Heloise (1101 - 1162), the famous lover of Peter Abelard (Abélard), was a writer, abbess, teacher, and author of a long-standing tradition governing the lives of religious women. Her name is also spelled Héloise, Heloïse, Hélose, Heloisa, and Helouisa and Eloise. Of the greatest women of her age, she was a brilliant scholar of Latin, Greek, and Hebrew and had a reputation for intelligence and insight.
Heloise was the ward of an uncle, a canon  in Paris named Fulbert, and by the age of 18 she had become the student of Abelard, one of the most popular teachers and philosophers in Paris. Abelard seduced Heloise into one of history's most famous romantic relationships. As a result, she gave birth to a son, Astrolabius. She and Abelard married but sought to keep their relationship secret and lived separately to protect his reputation and his work as a scholar. Her uncle came to believe that Abelard had abandoned her and had Abelard forcibly castrated in revenge. After this, Abelard became a monk, and Heloise entered a convent in Argenteuil at Abelard's urging.
At the convent Heloise eventually became prioress, but she and the other nuns were turned out when the convent was taken over. Abelard arranged for them to enter the Oratory of the Paraclete, an abbey he had established, and Heloise became the abbess there. It is from here that her lasting contributions to monastic life for women were made. Many of the letters between Abelard and Heloise have been preserved, as well as his own account of their tragic romance. The story of Heloise can only be told within the context of her love relationship with Abelard.
Heloise was probably raised in the nunnery of Argenteuil, where her mother, Hersinde, lived. There is no record of her father or of her birth. Her mother could have been married, a widow, a formal concubine, or simply an unwed mother.
During the twelfth and thirteenth centuries, male primogeniture was established. This allowed the eldest son to inherit all the property instead of cutting it up among all the offspring including daughters, thus keeping it intact for the family. Other sons were then sent off to soldiering or scholarship or monastic life, daughters were married off or sent to a nunnery. In this period, many wealthy women chose to live in monasteries, where they could receive education, while other institutional structures increasingly denied them this opportunity up until the late nineteenth century.

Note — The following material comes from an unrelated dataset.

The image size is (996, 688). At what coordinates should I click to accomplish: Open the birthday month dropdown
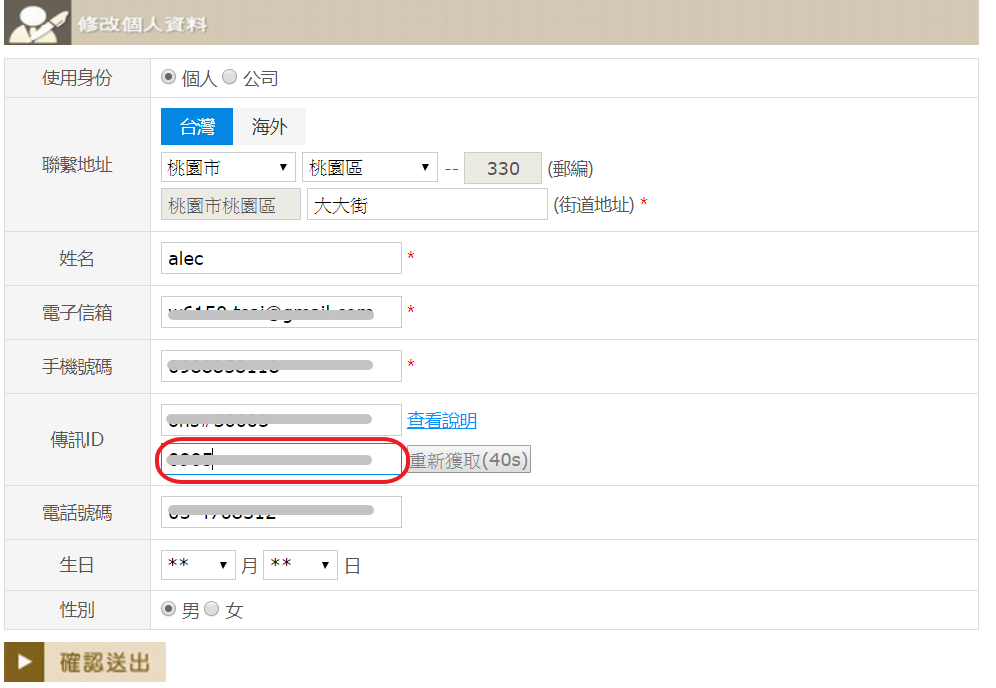[198, 565]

The extent of Heloise's education is uncertain, but even in her youth she was considered a prodigy. Her fame was already known before she moved to Paris, and this is one of the attractions that brought Abelard to arrange to become her tutor. From Heloise's letters we can see that she was well versed in the secular Latin poets and the classical philosophical traditions. She loved Cicero and Latin rhetoric, and deeply appreciated the fourth century Church father St. Jerome.
In 1116 Heloise left the abbey in Argenteuil and moved to the home of her uncle, Fulbert. He lived very near St. Etienne, which was later replaced by the Cathedral of Notre Dame. It was in her uncle's home that her life began its most famous episode.
Abelard was the most popular philosopher and teacher in Paris, he was respected above all others and many flocked to hear his lectures at the cathedral school of Paris. Abelard had heard of Heloise before he met her; he wrote: "A gift for letters is so rare in women that it added greatly to her charm and had won her renown throughout the realm." Abelard says in his Historica clamitatum (The Story of My Calamity), that his pride led to experiment with sexual subjects. He laid a plan to become Heloise's tutor and seduce her. He arranged to actually move into the home of Canon Fulbert, claiming that his own home was too noisy.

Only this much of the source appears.